I used to be a strict libertarian, but now that I understand HBD, I think that the government needs to protect our low IQ bretheren against being victimized by high IQ people like you and me.
I would suspect that a true libertarian / complete free market can work well if you have a society that consists only of people with IQ over 110. I think that the more people with IQ under 110 you have, the worse that libertarianism / free market systems work.
I wonder if anyone else out there agrees with me, we need a two tiered economy with complete free market for high IQ people and severe restrictions on people with IQ under 110, just to protect them from themselves and also to protect them from the predators that take advantage of them.
I would welcome more thinking along these lines
Posted by: Wesley | July 29, 2010 at 01:14 PM
In a libertarian system, one that doesn't reward short future orientation, there will be less opportunities to accrue the resources needed to produce offspring.
This statement is not categorically true. A free market can appear to reward short term future orientation - especially to people of lower IQ. People can do a lot of breeding between the ages of 16-25, well before it's clear who's going to win the long term resource game.
Posted by: Peter A | July 29, 2010 at 01:30 PM
I recall seeing a show on the pay day loans, and they mentioned the high interest rate being necessitated by the short term of the loan and the credit risk of those using them. There is a transaction cost with establishing a loan, that is relatively independent of the length of the loan. So if you normally deal with loans a month or less long, you can't generate enough interest to make a profit (after you factor in all the costs of doing business), unless you charge high interest rate.
So the high rates aren't taking advantage of dumb people, they are an outcome of the business model.
Now, an argument can be made that only dumb people would take out such loans, and it is the government's job to protect dumb people from themselves, but that kind of omniscient holier-than-thou stance to social engineering is usually only found in modern liberals (and other fascists). Personally, I can't find such provisions in the US Constitution.

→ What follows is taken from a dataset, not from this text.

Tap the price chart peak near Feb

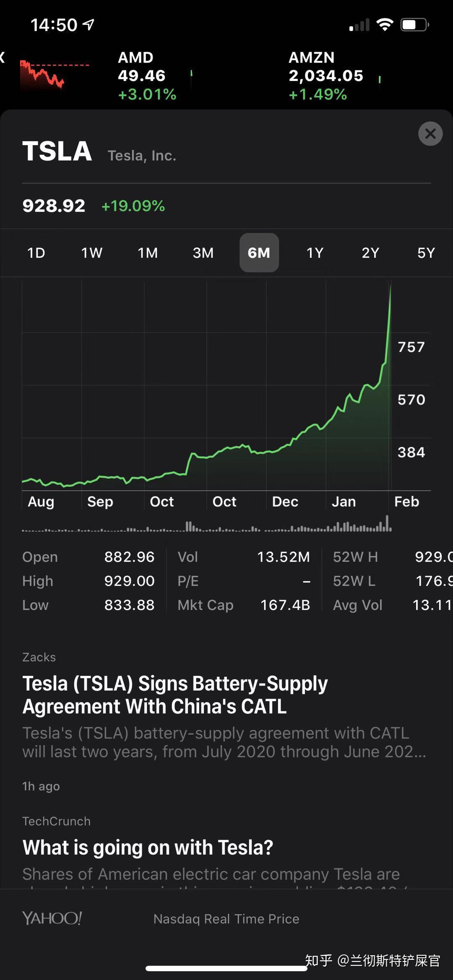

Posted by: Nooncy Wrinkle | July 29, 2010 at 01:37 PM
"If you believe that people respond to incentives, then you would believe that in the absence of available payday loans, people would change their behavior such that they wouldn't be in the position of needing such a loan to get to work."
If you believe that poor people have low future time orientation, then why would you expect them to never get strapped for cash? You're back to thinking about the world like a libertarian, who, as you noted in your post, have an unsophisticated view of how the world works. Most poor people (and even many middle class people) live paycheck to paycheck. That was true before the advent of payday lending, and it would be true if you eliminated payday lending.

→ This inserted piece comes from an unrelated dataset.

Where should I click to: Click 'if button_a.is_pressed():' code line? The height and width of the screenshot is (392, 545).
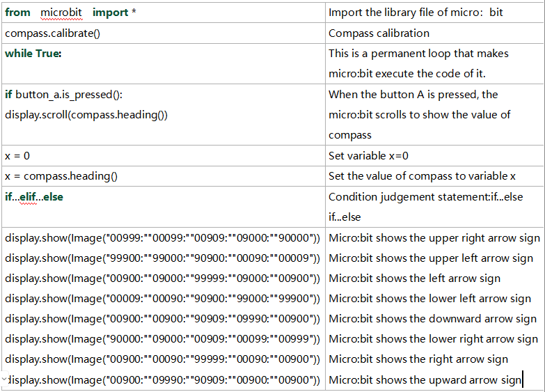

And because poor people are poor credit risks, absent subsidies, they will always pay high interest rates when they borrow, whether it's from a payday lender, pawnshop, regular bank (when you factor in their bounced check fees), micro lender, loan shark, etc. To the extent that they respond to APR disincentives (and probably only a minority do), the high interest rate ought to be an incentive to use payday lenders sparingly.
Posted by: DaveinHackensack | July 29, 2010 at 01:50 PM
Doug -
Buy Here Pay Here used car dealers help get around high default rates not merely through charging high interest rates, but also by selling their cars at enormous markups. In some cases the down payment is enough to cover their costs of buying the car and any interest collected it just gravy. Finally, when a BHPH dealer repossesses a car it will just turn around and sell it to another customer, sometimes this cycle will repeat itself.
Posted by: Peter | July 29, 2010 at 02:08 PM
HS: 'Dying in the streets' as the alternative to a more libertarian system whereby people bear the consequences of their choices is a completely false dilemma. Removing artificial incentives for stupid choices can have the full effect of dampening the abilities of those who make those choices to reproduce prolifically without leaving them in the gutters wanting food. There may well be a few who meet that fate, but then there are now. If history is any guide, the majority of those with bad ideation will spend much of their time just trying to survive, but they will--just without producing a brood.
Posted by: Deckin | July 29, 2010 at 02:18 PM
I bet if you went to a place where people are getting payday loans you might be surprised to find that their reasoning is better than you might expect. People in the 90-100 IQ range can still reason their way through life pretty well. A person with an IQ of 95 makes $34,985/yr and a person with an IQ>125 makes $55,555. The extra brain power for better decision making only gives a 1.6x income boost.
IQ____Net worth______Income
125___$133,250______$55,555
Posted by: Dan Morgan | July 29, 2010 at 02:41 PM
The problem with usury laws is our desperately unwise parliamentarians, who, isolated from the need to honestly make a living and motivated by false empathy (noblesse oblige), decide to set the usury rate too low which "protects" the middle class from useful credit instruments, or, importuned by bribes, set the usury too high to serve the purpose of protecting the poor and stupid.
At the moment, the government isn't doing enough to protect the poor and stupid (many states run lotteries and have legalized gambling), but simultaneously issues uncountable regulations that prevent sensible behavior, fiscal and otherwise.
There is no happy middle. Any technocratic attempt to scientifically measure the burden on the poor falls to corruption by moralizing elites. Even if the measurements succeeded, situations change so rapidly that legislation must be out-of-date. The usury rate will never stabilize, because it can't.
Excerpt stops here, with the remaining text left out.